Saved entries
------

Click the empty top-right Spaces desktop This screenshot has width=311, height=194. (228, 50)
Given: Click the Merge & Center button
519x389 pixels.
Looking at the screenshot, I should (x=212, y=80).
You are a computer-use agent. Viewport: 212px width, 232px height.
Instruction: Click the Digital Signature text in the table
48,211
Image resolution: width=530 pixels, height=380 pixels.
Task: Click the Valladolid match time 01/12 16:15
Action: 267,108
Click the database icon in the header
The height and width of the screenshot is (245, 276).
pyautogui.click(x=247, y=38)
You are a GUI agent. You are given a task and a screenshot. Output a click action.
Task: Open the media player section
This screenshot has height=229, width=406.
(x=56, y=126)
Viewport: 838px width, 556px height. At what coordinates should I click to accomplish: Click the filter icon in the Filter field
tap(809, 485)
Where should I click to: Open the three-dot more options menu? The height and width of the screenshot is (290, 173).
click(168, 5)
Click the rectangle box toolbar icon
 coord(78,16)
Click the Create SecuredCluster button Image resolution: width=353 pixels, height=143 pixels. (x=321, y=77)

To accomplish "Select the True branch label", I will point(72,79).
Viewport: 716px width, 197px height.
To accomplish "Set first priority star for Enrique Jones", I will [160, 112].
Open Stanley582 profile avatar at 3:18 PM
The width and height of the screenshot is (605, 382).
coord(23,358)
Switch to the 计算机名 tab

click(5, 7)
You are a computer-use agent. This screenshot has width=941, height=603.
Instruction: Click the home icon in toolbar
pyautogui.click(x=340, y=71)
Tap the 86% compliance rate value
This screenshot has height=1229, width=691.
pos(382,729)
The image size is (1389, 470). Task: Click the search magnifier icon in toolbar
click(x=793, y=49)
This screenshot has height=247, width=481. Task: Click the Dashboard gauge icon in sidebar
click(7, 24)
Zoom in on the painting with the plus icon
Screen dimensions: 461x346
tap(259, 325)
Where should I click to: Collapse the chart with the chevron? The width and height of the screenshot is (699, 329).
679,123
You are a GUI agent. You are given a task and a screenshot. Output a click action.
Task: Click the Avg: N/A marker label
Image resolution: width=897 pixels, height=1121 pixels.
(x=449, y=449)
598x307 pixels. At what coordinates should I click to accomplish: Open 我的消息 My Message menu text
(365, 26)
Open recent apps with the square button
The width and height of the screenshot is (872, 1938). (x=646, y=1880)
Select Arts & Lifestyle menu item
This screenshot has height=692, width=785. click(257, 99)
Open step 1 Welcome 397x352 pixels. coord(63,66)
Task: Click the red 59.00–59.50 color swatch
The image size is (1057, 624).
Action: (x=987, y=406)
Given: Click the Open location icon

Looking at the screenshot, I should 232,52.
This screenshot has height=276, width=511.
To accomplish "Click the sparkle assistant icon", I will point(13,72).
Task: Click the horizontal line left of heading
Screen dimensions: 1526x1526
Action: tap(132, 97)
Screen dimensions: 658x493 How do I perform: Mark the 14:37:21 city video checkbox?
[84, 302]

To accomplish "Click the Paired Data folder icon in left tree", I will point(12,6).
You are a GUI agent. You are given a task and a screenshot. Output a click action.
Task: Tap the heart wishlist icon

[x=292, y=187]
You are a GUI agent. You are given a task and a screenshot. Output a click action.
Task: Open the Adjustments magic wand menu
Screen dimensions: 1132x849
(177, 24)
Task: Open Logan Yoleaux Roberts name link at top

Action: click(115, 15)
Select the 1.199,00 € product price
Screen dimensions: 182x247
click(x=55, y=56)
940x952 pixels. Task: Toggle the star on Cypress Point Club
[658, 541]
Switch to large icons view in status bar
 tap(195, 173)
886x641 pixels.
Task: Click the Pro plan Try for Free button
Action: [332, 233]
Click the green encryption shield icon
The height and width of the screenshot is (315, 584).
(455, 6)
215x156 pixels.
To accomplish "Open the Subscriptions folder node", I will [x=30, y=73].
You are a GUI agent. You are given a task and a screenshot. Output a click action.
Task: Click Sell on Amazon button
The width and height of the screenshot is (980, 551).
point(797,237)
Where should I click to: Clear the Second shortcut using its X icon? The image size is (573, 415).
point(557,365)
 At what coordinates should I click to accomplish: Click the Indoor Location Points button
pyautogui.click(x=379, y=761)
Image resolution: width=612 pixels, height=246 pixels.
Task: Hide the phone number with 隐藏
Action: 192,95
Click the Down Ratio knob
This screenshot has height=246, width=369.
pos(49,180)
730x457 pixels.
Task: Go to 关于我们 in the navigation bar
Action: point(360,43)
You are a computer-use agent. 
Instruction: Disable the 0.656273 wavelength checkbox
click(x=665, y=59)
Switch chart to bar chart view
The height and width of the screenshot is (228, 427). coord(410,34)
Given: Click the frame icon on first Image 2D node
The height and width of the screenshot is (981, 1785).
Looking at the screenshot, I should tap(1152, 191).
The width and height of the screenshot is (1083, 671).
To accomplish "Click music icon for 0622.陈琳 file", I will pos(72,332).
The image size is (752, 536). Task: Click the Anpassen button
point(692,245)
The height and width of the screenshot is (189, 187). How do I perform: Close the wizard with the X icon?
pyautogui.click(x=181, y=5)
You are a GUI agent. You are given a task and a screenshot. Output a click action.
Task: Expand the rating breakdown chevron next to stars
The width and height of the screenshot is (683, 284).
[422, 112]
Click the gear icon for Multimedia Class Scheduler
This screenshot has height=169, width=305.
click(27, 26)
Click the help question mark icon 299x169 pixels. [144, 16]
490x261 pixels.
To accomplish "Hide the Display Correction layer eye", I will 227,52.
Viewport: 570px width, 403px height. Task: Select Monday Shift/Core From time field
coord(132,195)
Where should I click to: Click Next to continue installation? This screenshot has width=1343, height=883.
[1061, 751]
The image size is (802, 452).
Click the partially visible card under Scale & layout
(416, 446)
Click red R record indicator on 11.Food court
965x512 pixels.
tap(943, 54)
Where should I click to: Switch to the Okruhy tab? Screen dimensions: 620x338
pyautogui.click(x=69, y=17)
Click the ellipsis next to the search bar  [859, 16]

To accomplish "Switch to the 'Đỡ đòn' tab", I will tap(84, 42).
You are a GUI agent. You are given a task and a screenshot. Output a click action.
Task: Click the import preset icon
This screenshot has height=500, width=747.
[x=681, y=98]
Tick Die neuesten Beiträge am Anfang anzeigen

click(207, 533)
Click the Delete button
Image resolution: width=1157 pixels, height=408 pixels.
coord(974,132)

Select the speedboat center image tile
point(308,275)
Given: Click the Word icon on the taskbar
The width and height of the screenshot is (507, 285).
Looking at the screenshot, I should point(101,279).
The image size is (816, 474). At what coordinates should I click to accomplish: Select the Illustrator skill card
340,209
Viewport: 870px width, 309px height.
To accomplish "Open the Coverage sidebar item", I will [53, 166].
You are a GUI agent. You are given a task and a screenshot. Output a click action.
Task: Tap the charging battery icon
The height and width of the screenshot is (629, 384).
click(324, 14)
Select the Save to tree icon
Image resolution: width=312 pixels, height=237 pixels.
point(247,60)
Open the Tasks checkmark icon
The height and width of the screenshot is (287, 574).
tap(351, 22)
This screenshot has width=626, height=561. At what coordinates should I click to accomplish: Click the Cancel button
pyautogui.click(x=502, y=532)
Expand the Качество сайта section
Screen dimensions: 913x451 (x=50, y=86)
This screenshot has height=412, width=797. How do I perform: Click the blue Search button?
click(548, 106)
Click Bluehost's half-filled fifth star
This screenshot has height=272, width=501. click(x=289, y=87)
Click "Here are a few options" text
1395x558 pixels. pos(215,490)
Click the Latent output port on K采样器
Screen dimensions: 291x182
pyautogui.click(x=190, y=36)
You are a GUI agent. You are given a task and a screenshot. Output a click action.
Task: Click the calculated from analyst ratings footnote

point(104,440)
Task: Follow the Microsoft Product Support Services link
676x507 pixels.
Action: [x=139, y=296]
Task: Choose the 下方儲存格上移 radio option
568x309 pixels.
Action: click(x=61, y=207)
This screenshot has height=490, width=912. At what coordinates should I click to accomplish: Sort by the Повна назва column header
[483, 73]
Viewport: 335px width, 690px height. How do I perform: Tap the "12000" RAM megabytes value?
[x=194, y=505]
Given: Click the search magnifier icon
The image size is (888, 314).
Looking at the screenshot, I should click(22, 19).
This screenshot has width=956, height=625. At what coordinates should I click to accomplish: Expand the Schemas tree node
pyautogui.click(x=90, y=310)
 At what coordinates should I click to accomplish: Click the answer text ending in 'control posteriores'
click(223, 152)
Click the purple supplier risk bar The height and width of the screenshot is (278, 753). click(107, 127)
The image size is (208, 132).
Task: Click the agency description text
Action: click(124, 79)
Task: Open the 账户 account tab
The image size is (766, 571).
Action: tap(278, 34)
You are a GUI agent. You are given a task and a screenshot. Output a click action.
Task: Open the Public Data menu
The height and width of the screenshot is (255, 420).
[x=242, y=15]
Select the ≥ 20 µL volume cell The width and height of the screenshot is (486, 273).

------

* _THE TASK_
When a line in the data above contains the string "folder", copy that line.

* _ANSWER_
To accomplish "Click the Paired Data folder icon in left tree", I will point(12,6).
To accomplish "Open the Subscriptions folder node", I will [x=30, y=73].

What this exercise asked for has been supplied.